Het is historisch gezien niet nieuw dat de zorg voor opgroeiende kinderen wordt overgedragen aan anderen. Al eeuwenlang zijn er ouders die hun kind in een tehuis plaatsen. Aanvankelijk ging dat vrijwel uitsluitend om jongens die in een internaat werden geplaatst, zodat ze het onderwijs konden volgen aan de school die deel uitmaakte van de instelling. Gymnasia waren er anderhalve eeuw geleden maar weinig. Een pientere zoon kon daarom niet thuis blijven wonen als zijn ouders voor hem een klassieke vorming begeerden.

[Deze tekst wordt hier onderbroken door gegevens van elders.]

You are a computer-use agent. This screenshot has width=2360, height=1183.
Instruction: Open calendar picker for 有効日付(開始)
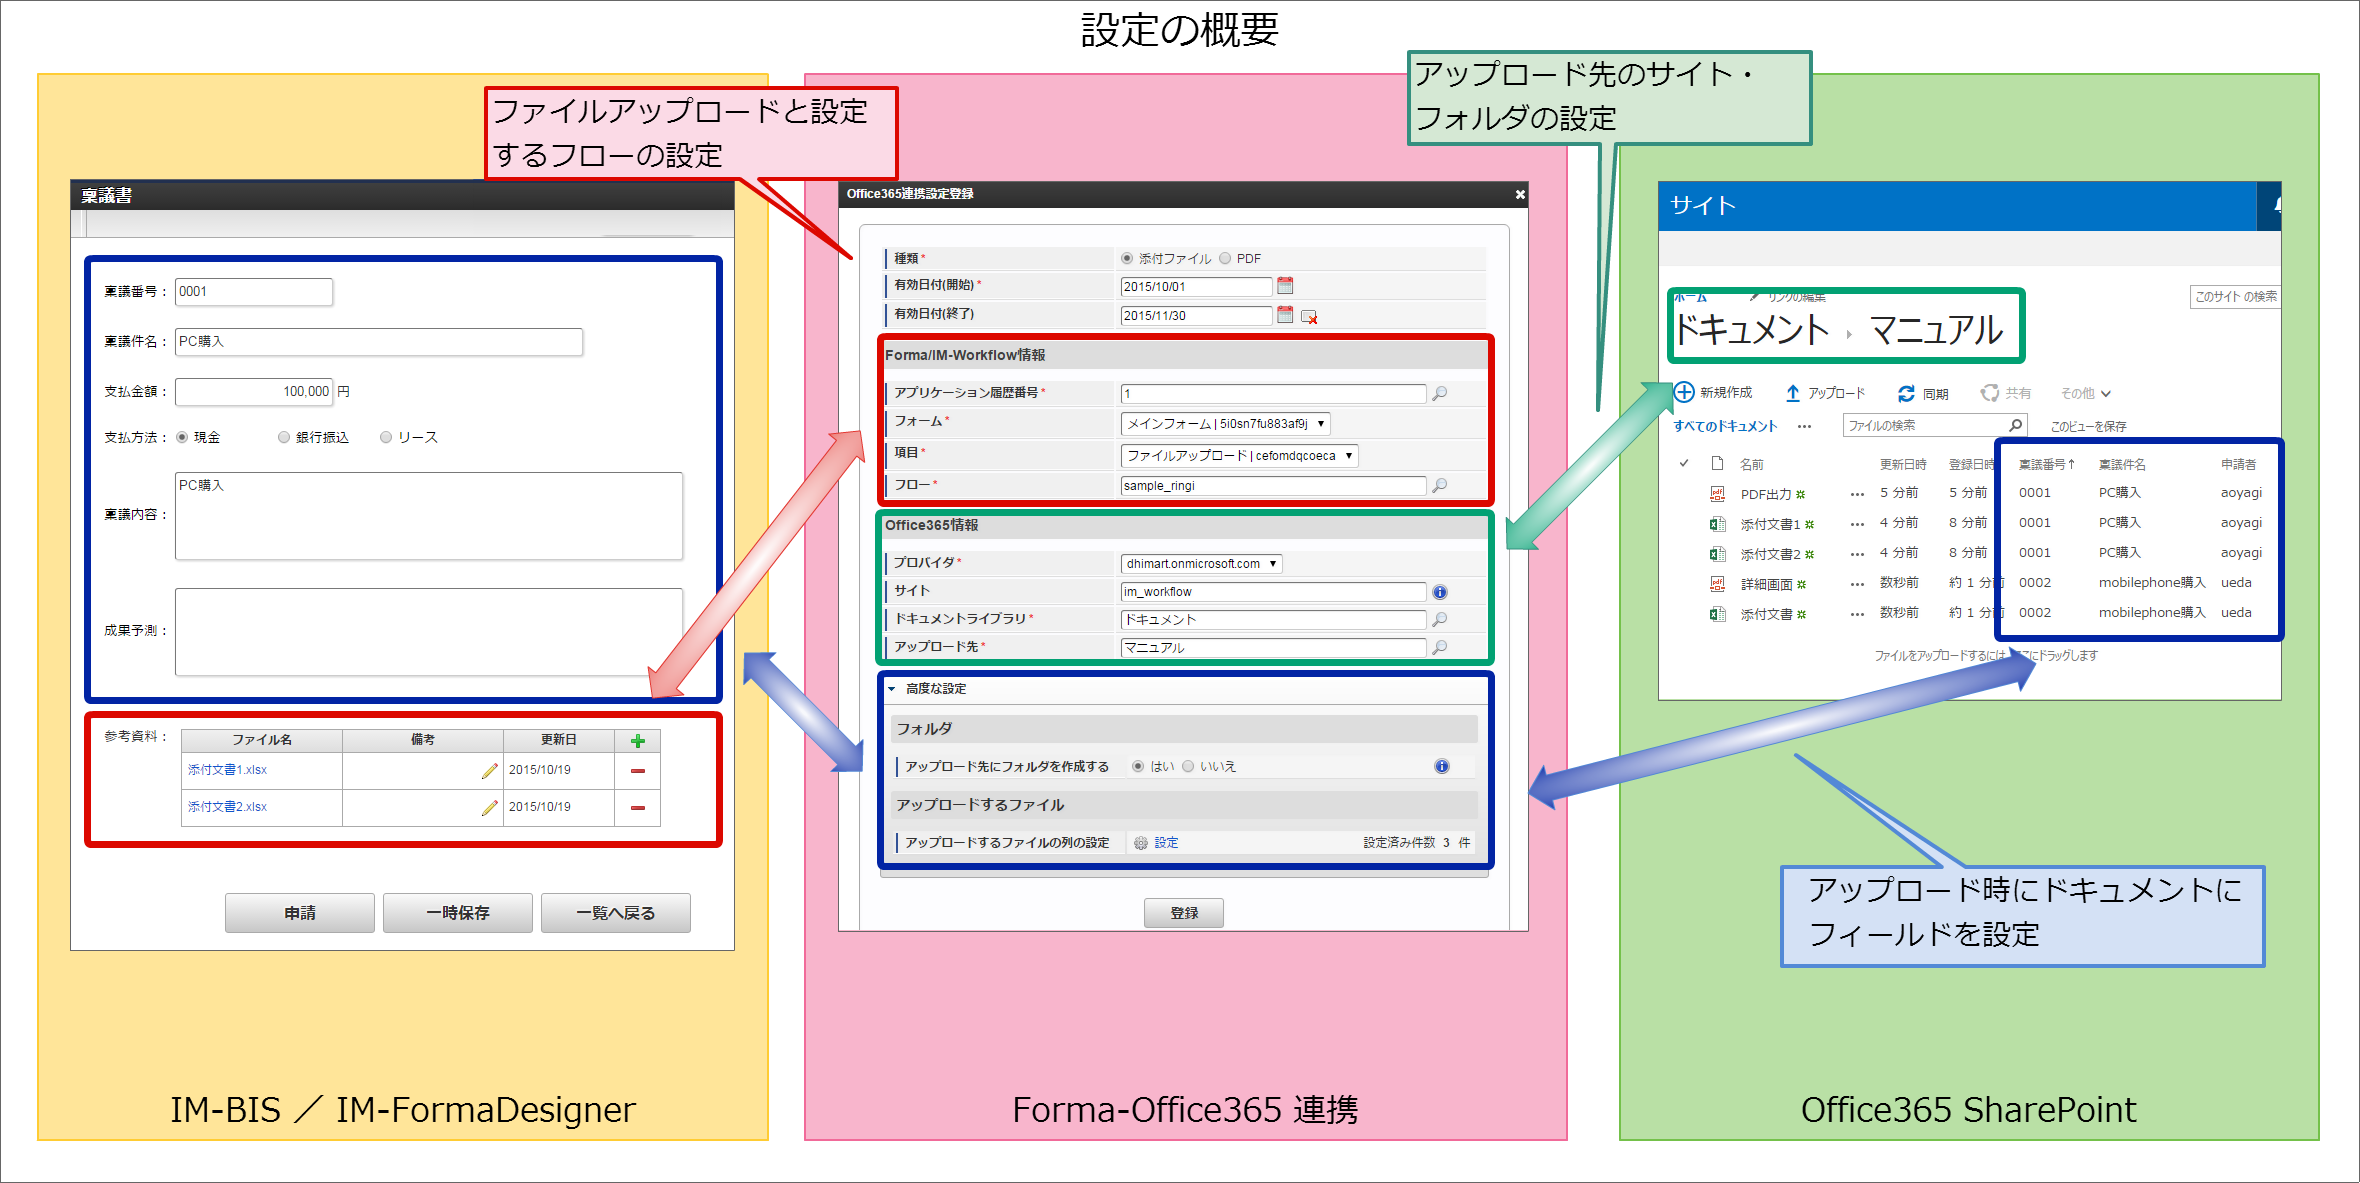1286,286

Ook al zijn er opvoedkundig best kanttekeningen te plaatsen bij deze uithuisplaatsing, een fundamenteel verschil met de huidige praktijk is wel dat ouders hun kind naar het internaat stuurden voor zijn eigen belang. Niet de carrière van vader en moeder stond voorop, maar die van het kind. Er zijn ook voldoende verhalen bekend dat ouders zich bijna alles ontzegden om hun zoon de kans te geven een goede opleiding te volgen.

In de eerste helft van de vorige eeuw veranderde dat. Welgestelden, met name in rooms-katholieke kring, kozen ervoor hun kinderen in een internaat te plaatsen. Aan het begin van de twintigste eeuw is in Nederland een groot aantal van deze tehuizen uit de grond gestampt. Duizenden jongens en later ook honderden meisjes hebben daar een belangrijk deel van hun jeugd doorgebracht.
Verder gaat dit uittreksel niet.